Voici cinq actions à poser afin de mieux gérer les effets négatifs des interruptions de travail sur votre équipe :

  1. Rédigez des politiques de travail favorisant des séances de travail dépourvues d’interruptions (instaurez des matinées sans réunions, courriels ou appels téléphoniques).
  2. Donnez l’exemple en respectant cette nouvelle politique et en valorisant son application par les employés.
  3. Reconnaissez que tout ne peut pas être une priorité.
  4. Développez une conscience collective dans l’équipe sur les effets des interruptions.
  5. Faites évoluer votre philosophie ainsi que votre approche en matière de planification et de gestion du temps.

Dernier point : ne culpabilisez pas trop si vous avez l’impression que vos efforts pour diminuer les interruptions au sein de votre équipe n’ont pas toujours l’effet escompté. Les interruptions de travail pourraient aussi comporter certains avantages. À cet égard, des chercheurs[4] ont récemment conclu qu’elles pourraient même, en raison des interactions sociales qu’elles créent, avoir un effet bénéfique sur le degré de satisfaction des employés et, surtout, sur leur degré d’engagement. En bref, pour favoriser le bien-être de votre équipe et le succès de votre organisation, cessez d’interrompre votre équipe… sauf une fois de temps en temps!

Afin de déterminer dans quelle mesure les interruptions nuisent à la capacité d'attention de votre équipe, demandez aux membres de celle-ci de compléter notre questionnaire.


Notes

[1] Leroy, S., Schmidt, A. M., et Madjar, N., «Working from home during COVID-19: A study of the interruption landscape», Journal of Applied Psychology, vol. 106, n° 10, octobre 2021, p. 1448-1465.

[2] Puranik, H., Koopman, J., et Vough, H., «Excuse me, do you have a minute?

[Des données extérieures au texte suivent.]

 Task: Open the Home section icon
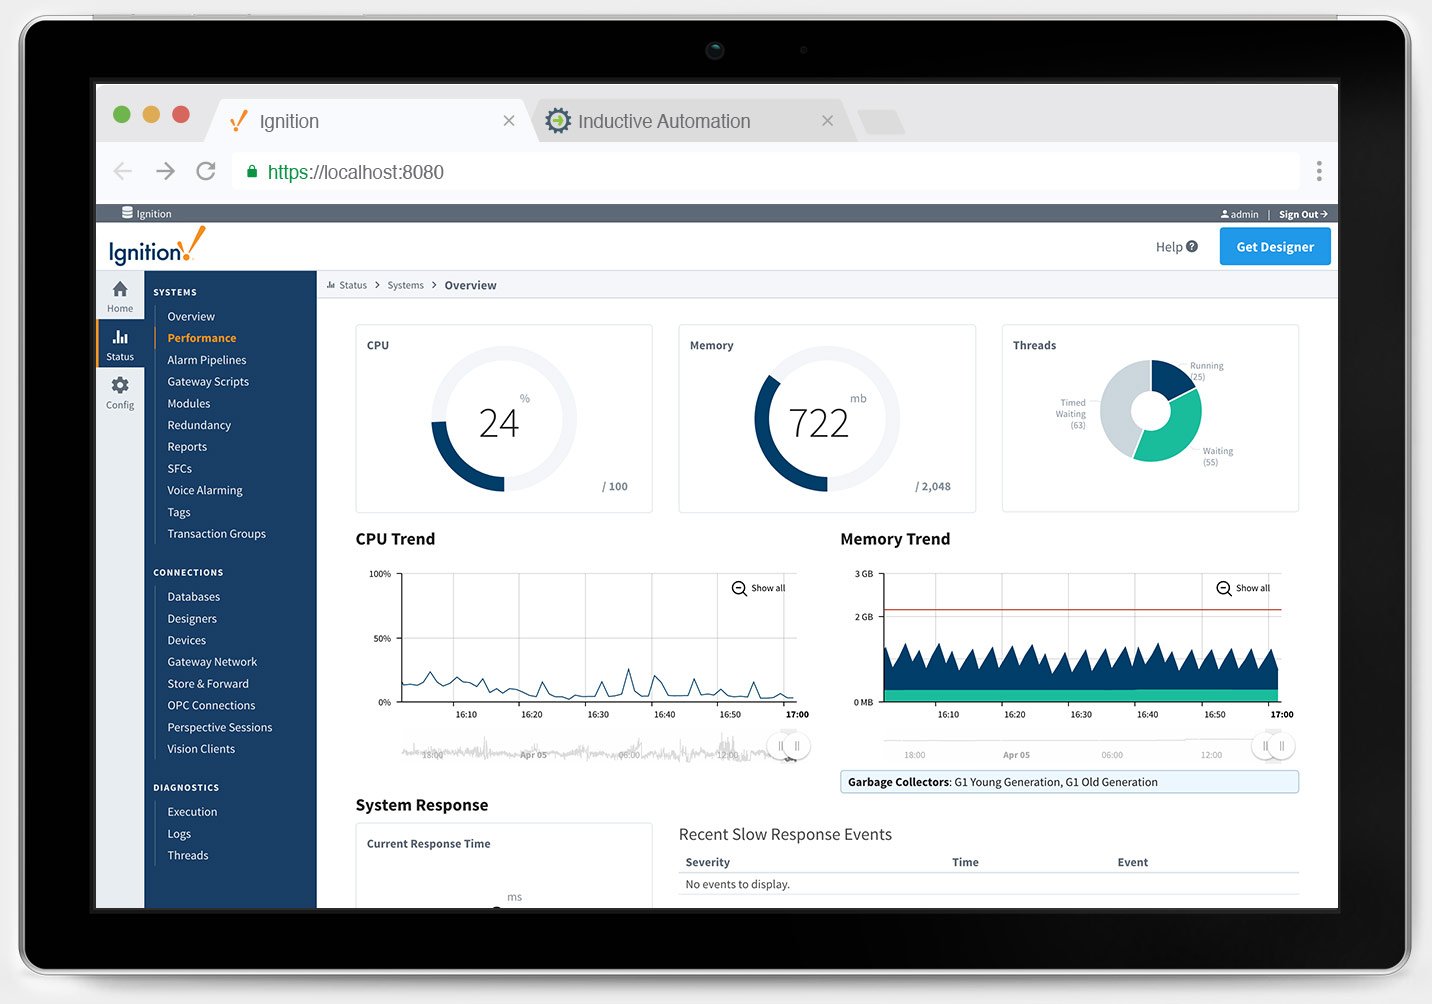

An exploration of the dark and bright-side effects of daily work interruptions for employee well-being», Journal of Applied Psychology, vol. 106, n° 12, novembre 2020, p. 1867-1884.

[3] Parke, M. R., Weinhardt, J. M., Brodsky, A., Tangirala, S., et DeVoe, S. E., «When daily planning improves employee performance: The importance of planning type, engagement, and interruptions», Journal of Applied Psychology, vol. 103, n° 3, mars 2018, p. 300-312.

[4] Puranik, H., Koopman, J., et Vough, H., op. cit.